**Collected data entries:**
--------------------
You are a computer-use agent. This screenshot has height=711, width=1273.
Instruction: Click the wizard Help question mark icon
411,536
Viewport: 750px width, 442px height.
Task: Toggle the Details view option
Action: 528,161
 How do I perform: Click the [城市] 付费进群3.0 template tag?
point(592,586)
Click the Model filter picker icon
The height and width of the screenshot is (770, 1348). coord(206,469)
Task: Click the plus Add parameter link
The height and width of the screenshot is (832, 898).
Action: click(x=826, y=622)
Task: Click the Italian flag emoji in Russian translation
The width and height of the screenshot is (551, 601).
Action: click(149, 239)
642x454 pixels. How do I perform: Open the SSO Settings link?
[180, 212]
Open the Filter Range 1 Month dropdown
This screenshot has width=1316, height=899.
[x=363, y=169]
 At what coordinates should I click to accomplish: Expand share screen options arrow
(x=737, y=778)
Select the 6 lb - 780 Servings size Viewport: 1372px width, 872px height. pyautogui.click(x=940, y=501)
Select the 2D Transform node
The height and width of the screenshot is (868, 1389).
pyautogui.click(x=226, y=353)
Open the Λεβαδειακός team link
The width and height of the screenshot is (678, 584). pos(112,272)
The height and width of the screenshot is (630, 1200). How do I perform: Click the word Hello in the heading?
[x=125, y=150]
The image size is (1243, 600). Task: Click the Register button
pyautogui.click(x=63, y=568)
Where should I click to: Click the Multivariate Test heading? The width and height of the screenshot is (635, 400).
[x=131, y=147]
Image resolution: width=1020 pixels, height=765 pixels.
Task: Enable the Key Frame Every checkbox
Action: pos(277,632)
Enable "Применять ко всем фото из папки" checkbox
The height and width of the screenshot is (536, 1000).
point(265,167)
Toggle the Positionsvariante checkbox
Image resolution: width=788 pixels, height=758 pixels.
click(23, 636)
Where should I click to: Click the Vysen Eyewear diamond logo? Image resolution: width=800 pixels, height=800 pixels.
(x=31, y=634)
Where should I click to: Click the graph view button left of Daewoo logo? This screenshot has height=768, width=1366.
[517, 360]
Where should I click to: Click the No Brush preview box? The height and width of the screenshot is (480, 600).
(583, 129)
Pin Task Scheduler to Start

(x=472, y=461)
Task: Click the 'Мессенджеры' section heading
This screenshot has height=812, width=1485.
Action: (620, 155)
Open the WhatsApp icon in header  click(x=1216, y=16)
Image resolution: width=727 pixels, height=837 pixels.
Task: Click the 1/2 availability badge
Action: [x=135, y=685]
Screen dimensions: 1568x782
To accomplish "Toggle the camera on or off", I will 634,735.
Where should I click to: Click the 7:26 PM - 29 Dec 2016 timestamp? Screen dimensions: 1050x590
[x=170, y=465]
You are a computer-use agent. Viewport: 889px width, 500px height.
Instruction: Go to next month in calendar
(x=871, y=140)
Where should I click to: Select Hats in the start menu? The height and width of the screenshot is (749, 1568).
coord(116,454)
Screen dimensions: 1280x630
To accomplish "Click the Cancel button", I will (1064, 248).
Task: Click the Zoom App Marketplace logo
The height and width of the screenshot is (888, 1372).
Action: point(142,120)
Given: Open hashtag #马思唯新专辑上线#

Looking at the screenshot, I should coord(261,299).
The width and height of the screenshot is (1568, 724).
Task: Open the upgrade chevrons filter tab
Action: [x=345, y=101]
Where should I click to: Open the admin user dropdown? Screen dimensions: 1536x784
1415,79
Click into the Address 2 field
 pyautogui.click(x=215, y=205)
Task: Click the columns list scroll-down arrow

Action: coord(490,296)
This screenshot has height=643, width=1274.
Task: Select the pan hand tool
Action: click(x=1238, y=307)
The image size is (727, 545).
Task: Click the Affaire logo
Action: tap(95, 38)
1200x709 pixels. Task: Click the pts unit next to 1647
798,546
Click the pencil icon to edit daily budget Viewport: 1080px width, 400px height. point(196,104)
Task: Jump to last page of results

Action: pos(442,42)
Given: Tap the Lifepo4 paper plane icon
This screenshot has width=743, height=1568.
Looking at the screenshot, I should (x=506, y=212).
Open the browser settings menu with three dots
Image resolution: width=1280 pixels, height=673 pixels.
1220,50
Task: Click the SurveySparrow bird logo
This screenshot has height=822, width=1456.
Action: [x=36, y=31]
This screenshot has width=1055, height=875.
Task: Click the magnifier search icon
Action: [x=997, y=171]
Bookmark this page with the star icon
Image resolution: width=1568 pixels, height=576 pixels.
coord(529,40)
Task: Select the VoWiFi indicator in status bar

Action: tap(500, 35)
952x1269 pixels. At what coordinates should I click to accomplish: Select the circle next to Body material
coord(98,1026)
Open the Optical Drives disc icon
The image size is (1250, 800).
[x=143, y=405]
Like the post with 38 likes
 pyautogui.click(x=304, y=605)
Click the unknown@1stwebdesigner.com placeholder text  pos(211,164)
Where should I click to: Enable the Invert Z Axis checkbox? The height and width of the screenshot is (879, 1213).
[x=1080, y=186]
--------------------
Search the entries above for the word "agent", and copy every line where it occurs.

You are a computer-use agent. This screenshot has height=711, width=1273.
You are a computer-use agent. Viewport: 889px width, 500px height.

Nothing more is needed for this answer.